Il existe également une similitude entre la manière dont toutes
ces personnes, sans oublier leurs terres d'origine, mettent de côté
leurs divergences pour lutter contre un ennemi commun.
Pourtant, cette comparaison ne fait qu'obscurcir la nature
même de la quête du Seigneur des Anneaux et du mal particulier que
renferme l'Anneau. Le but ici n'est pas de pourchasser, ni de punir
l'ennemi, mais de détruire l'objet qui pourrait lui donner
le pouvoir absolu.
De plus, les dangers qu'affrontent les porteurs de l'Anneau
sont tout autant intérieurs qu'extérieurs. Certains membres
de la Communauté de l'Anneau sont en effet tentés par l'attrait
qu'offre ce dernier, les raisons qui les motivent étant très
variées, mais provenant invariablement d'un désir de faire
le bien. Le personnage le plus tragique est celui de Boromir, l'un des
deux membres humains de la Communauté, qui désire utiliser le
pouvoir de l'Anneau pour défendre son peuple contre le maléfique
Sauron. Son désir de posséder l'Anneau est tel qu'il
entraînera sa mort et la dissolution de la Communauté.

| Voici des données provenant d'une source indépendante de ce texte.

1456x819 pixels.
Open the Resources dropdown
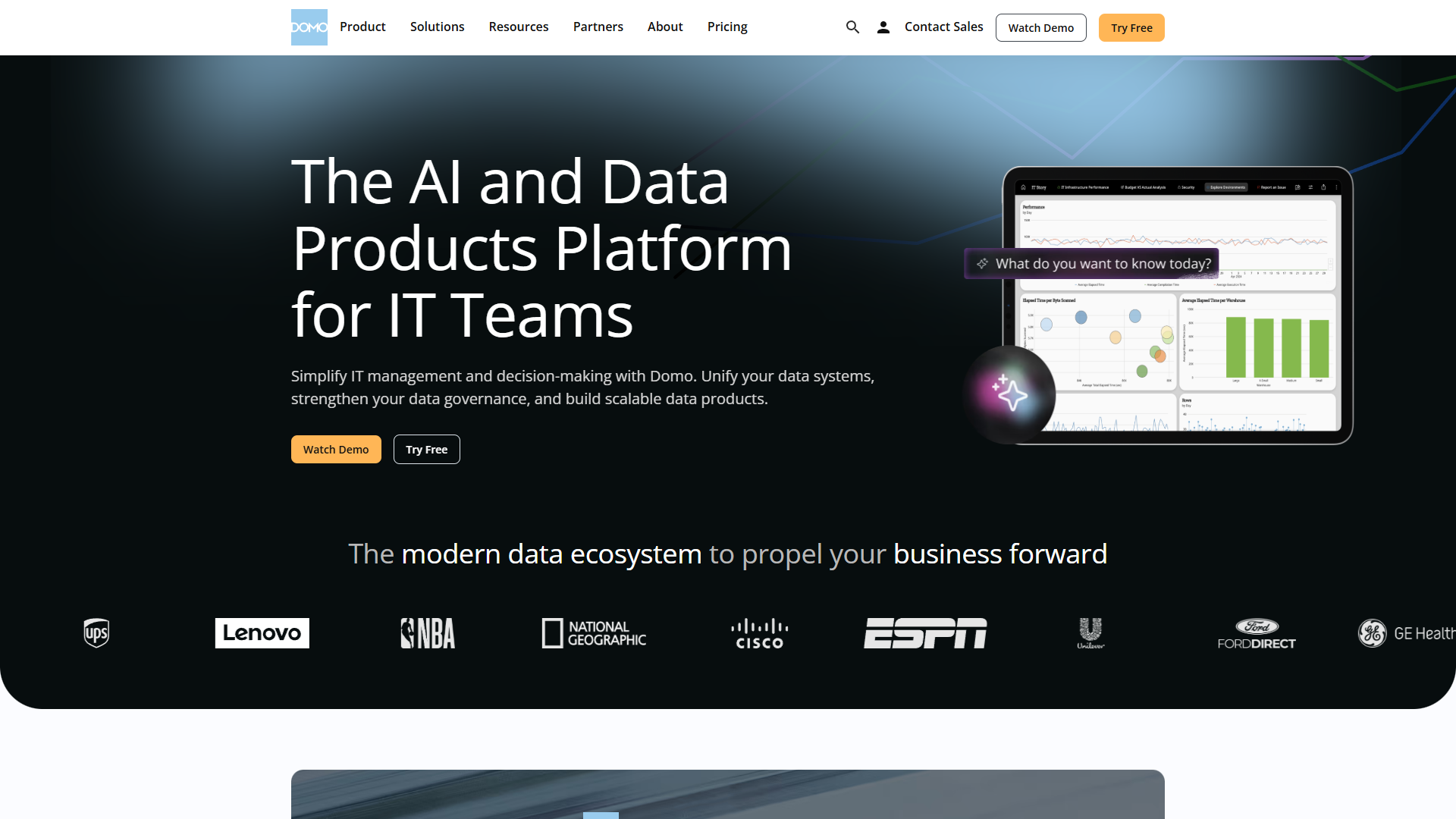[x=518, y=27]
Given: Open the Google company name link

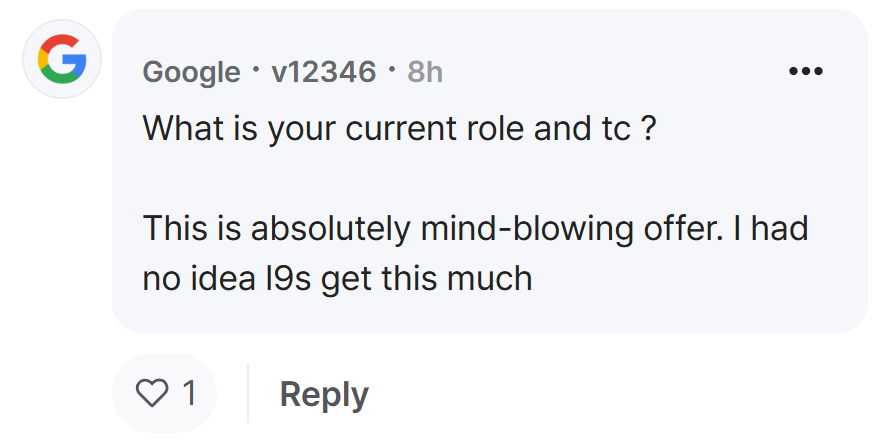Looking at the screenshot, I should coord(191,73).
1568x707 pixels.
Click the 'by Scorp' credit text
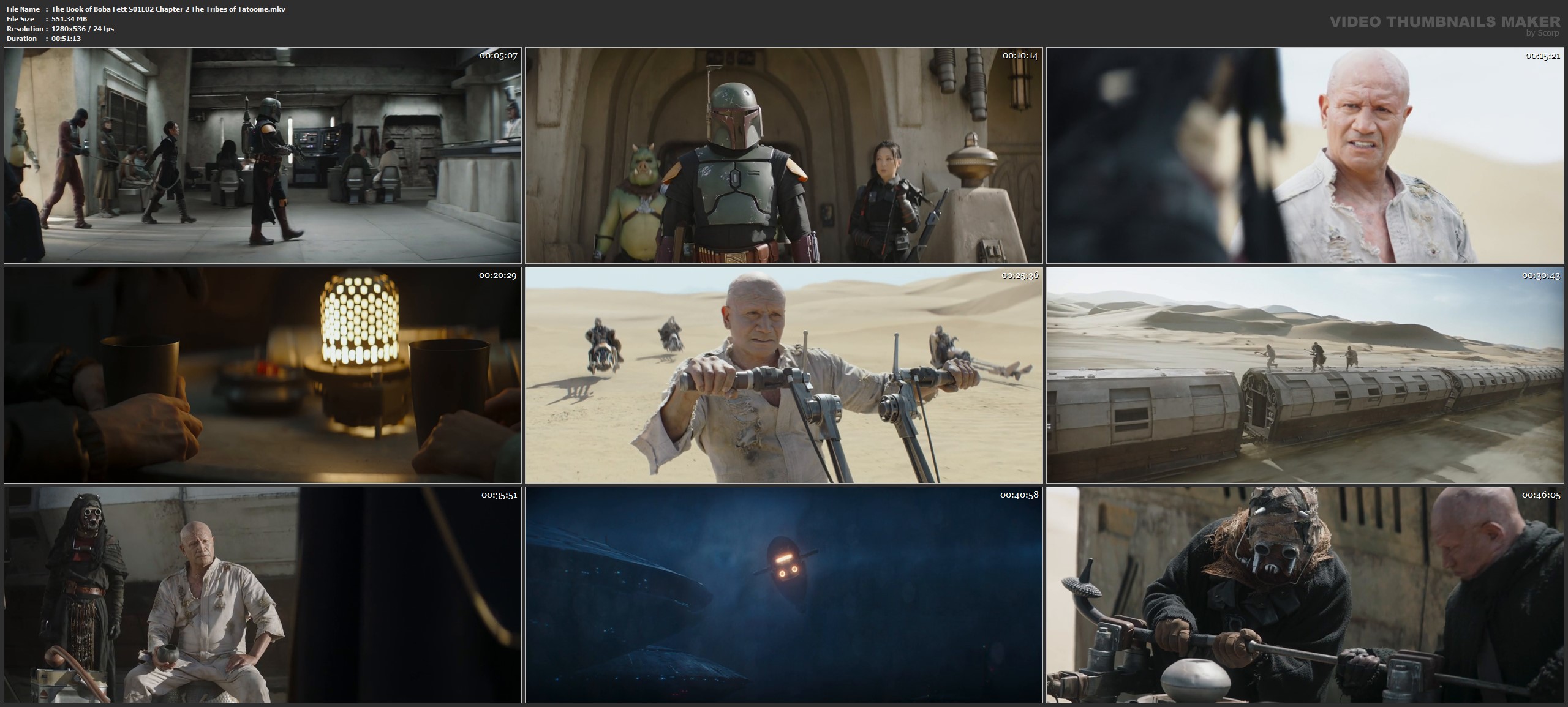(x=1543, y=33)
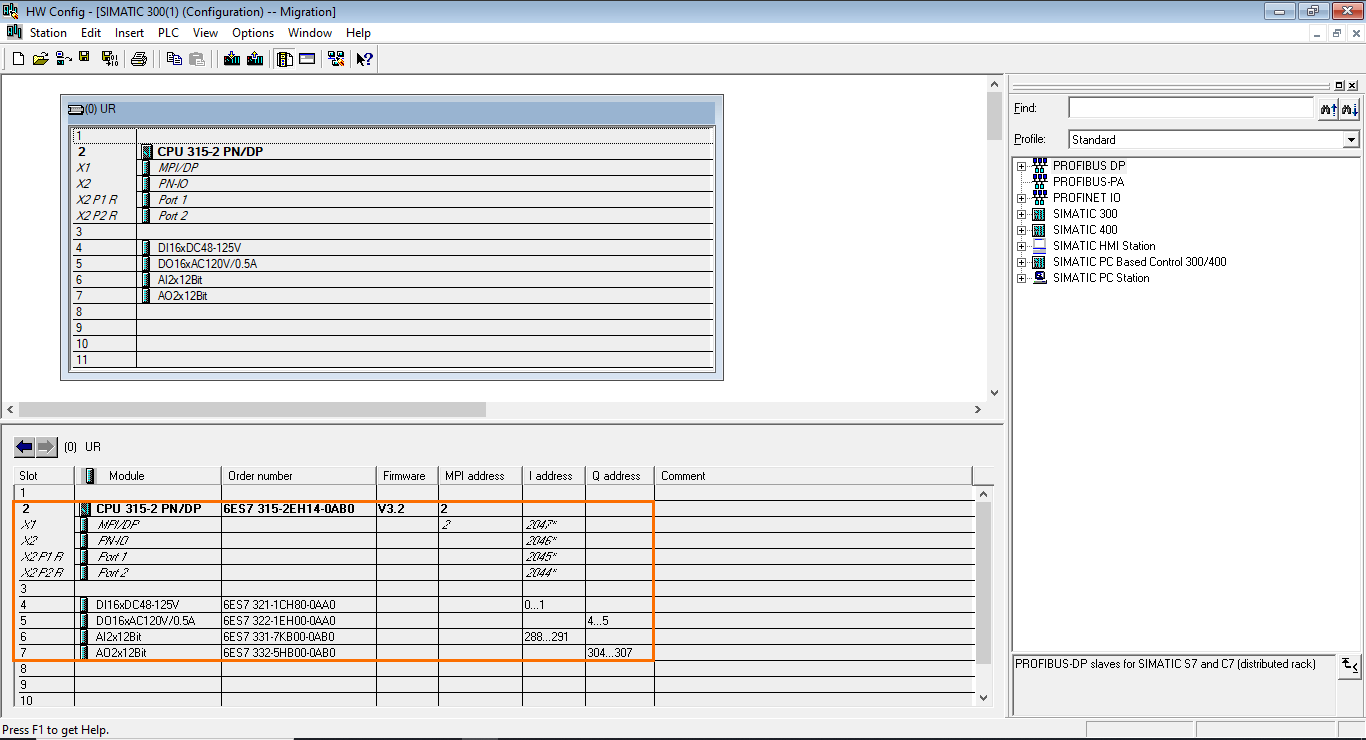Open the PLC menu
The image size is (1366, 740).
click(x=167, y=32)
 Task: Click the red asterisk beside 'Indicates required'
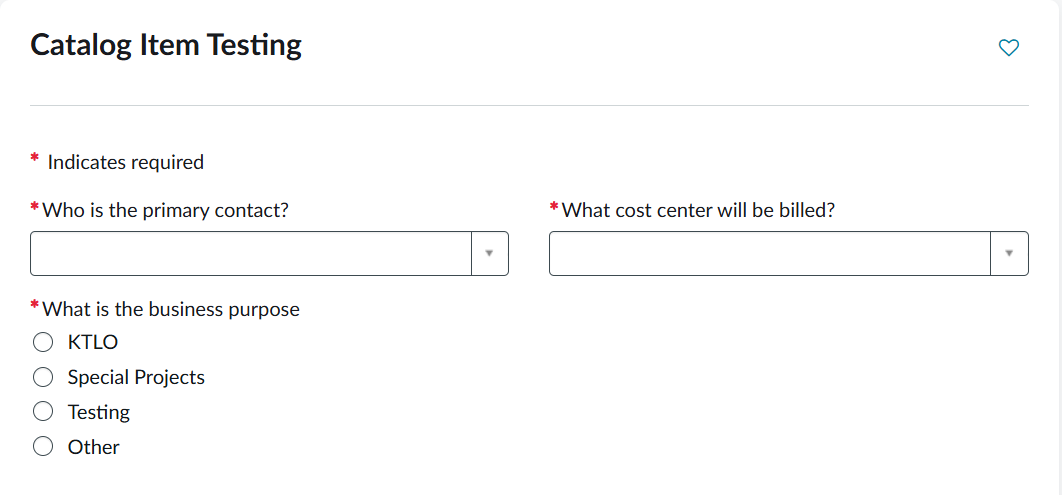pyautogui.click(x=35, y=159)
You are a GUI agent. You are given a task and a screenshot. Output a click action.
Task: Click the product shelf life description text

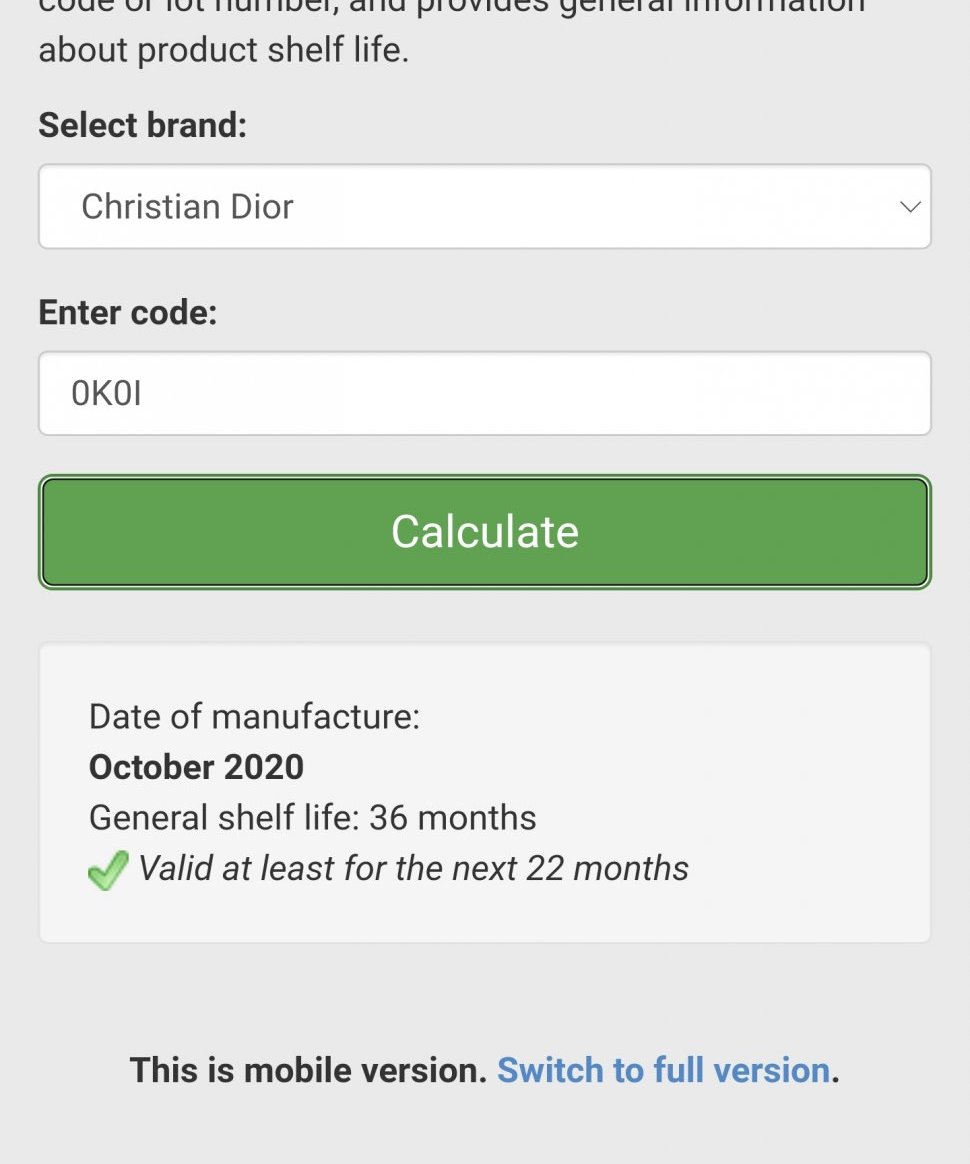[224, 50]
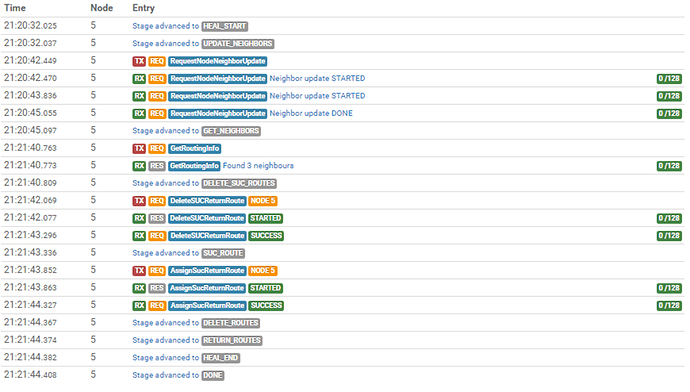Click the HEAL_START stage badge
This screenshot has height=392, width=690.
coord(224,26)
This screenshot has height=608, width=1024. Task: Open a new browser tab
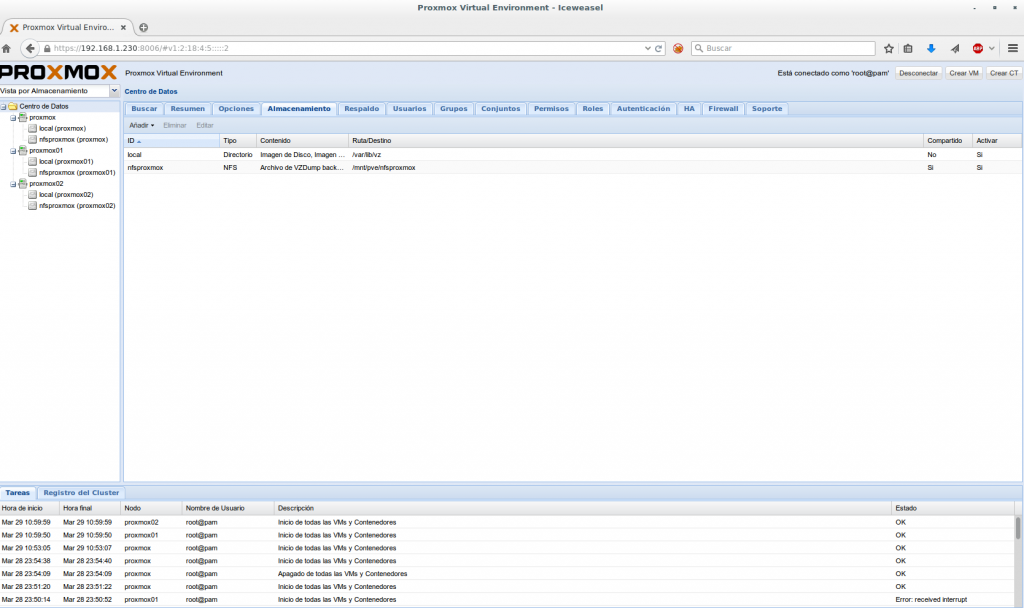143,27
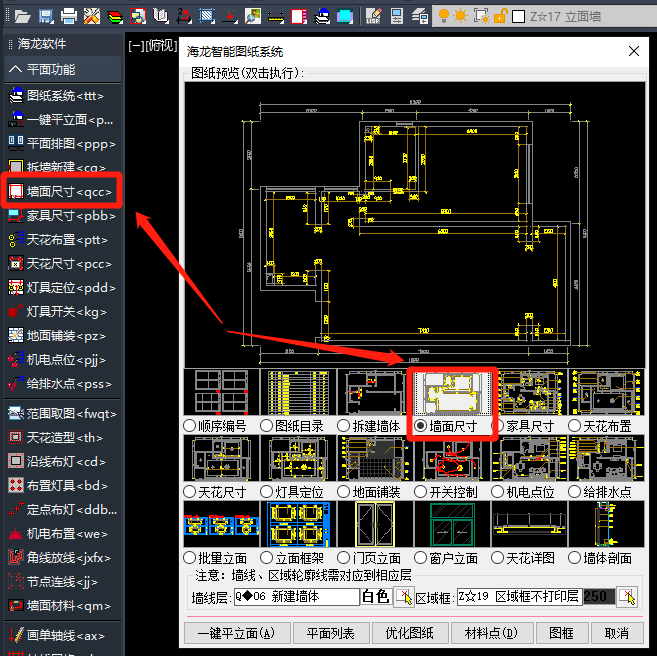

La grande leçon du Seigneur des Anneaux est que l'usage
de certains moyens ou instruments est intrinsèquement mal et corrompt
celui qui les emploie, et ce, quelque soit le bien éventuel qui pourrait
en résulter ou qui motive leur usage.
L'enseignement du Seigneur des Anneaux au sujet du Mal va à l'encontre des idées reçues. Il s'oppose aux a priori que rien n'est vraiment mal en soi.
Quand Elvis Mitchell, critique au New York Times, décrit
l'Anneau comme étant si puissant que même l'éminent
Gandalf en a peur, il inverse les données du problème. C'est
justement parce que Gandalf est profondément conscient du réel
pouvoir corrupteur de l'Anneau qu'il le craint. Il sait que l'Anneau
risque de persuader les puissants qu'ils sont capables de maîtriser
son pouvoir avant que l'Anneau ne les détruise.
On arrive facilement à cette conclusion dès l'une
des premières scènes, lorsque Frodon, réalisant que la
possession de l'Anneau fait de lui une cible facile pour les forces du
Mal, veut le confier à Gandalf. Le magicien qui jusqu'alors apparaît
comme un personnage enjoué et paternel, devient soudainement brutal à
l'égard de Frodon et lui ordonne de ne pas le tenter avec l'Anneau.
Gandalf, qui ne touchera même pas à l'Anneau, reconnaît
que, malgré son désir profond de faire le Bien, sa possession
de l'Anneau n'occasionnerait qu'un grand et terrible Mal.
L'enseignement du Seigneur des Anneaux au sujet du Mal
va à l'encontre des idées reçues. Il s'oppose
aux a priori que rien n'est vraiment mal en soi ; que seuls les individus
faibles et ignorants sont terrifiés par des choses considérées
comme « mal » ; et que des individus intelligents animés
de bonnes intentions, peuvent employer n'importe quels moyens pour atteindre
un bien ultime.
Une autre interprétation : celle que les acteurs et le
producteur, Peter Jackson, semblent préférer - est de nature écologique.
Elle prétend que la distinction entre le bien et le mal repose sur diverses
relations à la nature. Selon elle, le bien existe en harmonie avec la
nature, alors que le mal qui lui est indifférent et même hostile,
utilise la nature, comme un matériau de base pour satisfaire sa cupidité
et ses ambitions au pouvoir démesurées.
Le plus grand danger qui nous menace n'est pas la déperdition des ressources naturelles, mais la dégénérescence morale de l'espèce humaine.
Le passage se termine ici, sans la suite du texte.